SLURM (Simple Linux Utility for Resource Management) is an open-source job scheduler used in most large supercomputers — including TACC — to manage who runs what, where, and when.

Think of SLURM as the traffic cop and air traffic controller for a supercomputer:

  • You ask SLURM to run your program.

  • It finds the right hardware (nodes/cores).

  • It decides when your job can run based on availability and fairness.

  • It starts your job, monitors it, and lets you know when it finishes.

What Does SLURM Do?#

  • Schedules jobs across a supercomputer cluster.

  • Allocates resources (CPU cores, memory, GPUs).

  • Queues jobs if resources aren’t currently available.

  • Monitors and tracks job progress.

  • Logs results and resource usage for accounting and reproducibility.

SLURM in DesignSafe Apps#

In DesignSafe Web Portal Apps, SLURM is completely hidden from the user — but it’s still doing all the work behind the scenes.
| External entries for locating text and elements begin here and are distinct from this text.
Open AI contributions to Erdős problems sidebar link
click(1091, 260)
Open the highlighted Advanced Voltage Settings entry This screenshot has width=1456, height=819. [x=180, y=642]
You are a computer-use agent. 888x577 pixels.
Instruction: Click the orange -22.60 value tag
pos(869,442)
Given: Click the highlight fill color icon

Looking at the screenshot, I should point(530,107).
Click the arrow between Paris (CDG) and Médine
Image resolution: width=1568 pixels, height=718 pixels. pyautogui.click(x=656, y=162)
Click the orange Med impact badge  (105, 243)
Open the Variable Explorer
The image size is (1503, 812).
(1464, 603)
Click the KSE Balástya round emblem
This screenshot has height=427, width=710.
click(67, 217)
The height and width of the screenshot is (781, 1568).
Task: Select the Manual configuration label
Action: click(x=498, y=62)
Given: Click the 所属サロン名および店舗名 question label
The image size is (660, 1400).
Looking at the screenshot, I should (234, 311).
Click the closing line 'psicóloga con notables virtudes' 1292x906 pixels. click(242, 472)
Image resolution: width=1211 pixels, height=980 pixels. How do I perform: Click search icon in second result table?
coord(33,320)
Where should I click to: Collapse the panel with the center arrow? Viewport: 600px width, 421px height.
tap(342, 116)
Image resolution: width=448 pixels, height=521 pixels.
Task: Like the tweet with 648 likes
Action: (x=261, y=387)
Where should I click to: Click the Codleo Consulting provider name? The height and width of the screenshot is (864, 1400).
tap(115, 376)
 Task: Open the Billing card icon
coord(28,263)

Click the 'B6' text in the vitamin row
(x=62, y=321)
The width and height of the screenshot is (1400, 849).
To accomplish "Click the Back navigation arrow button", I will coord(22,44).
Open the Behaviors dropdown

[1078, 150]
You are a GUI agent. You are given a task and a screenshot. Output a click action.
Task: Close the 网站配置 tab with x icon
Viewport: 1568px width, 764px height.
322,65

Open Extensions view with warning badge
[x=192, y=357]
When you launch a job through the web interface:

  1. You select the app (OpenSees, MATLAB, Jupyter, etc.).

  2. You set parameters (e.g. number of cores, run time, input file).

  3. DesignSafe:

    • Fills in a JSON job description.

    • Maps it to a SLURM template script.

    • Submits the job via the Tapis API to TACC.

    • Monitors the run and stages files back when complete.

Behind the scenes, your job runs on a TACC machine like Stampede3, with SLURM allocating the compute resources and managing the run.

Why Learn to Write Your Own SLURM Scripts?#

Once you understand how the DesignSafe apps stage files, load modules, and run on TACC, you’re ready to take the next step: Writing and submitting SLURM job scripts directly on Stampede3 (or another TACC system).

This unlocks full flexibility:

  • Launch parameter sweeps with shell loops or job arrays

  • Fine-tune MPI or OpenMP configuration

  • Chain multiple programs (preprocessing → simulation → postprocessing)

  • Coordinate complex workflows or custom software stacks

Writing your own SLURM scripts gives you low-level control of HPC resources — perfect for advanced studies, large batch workflows, or research automation.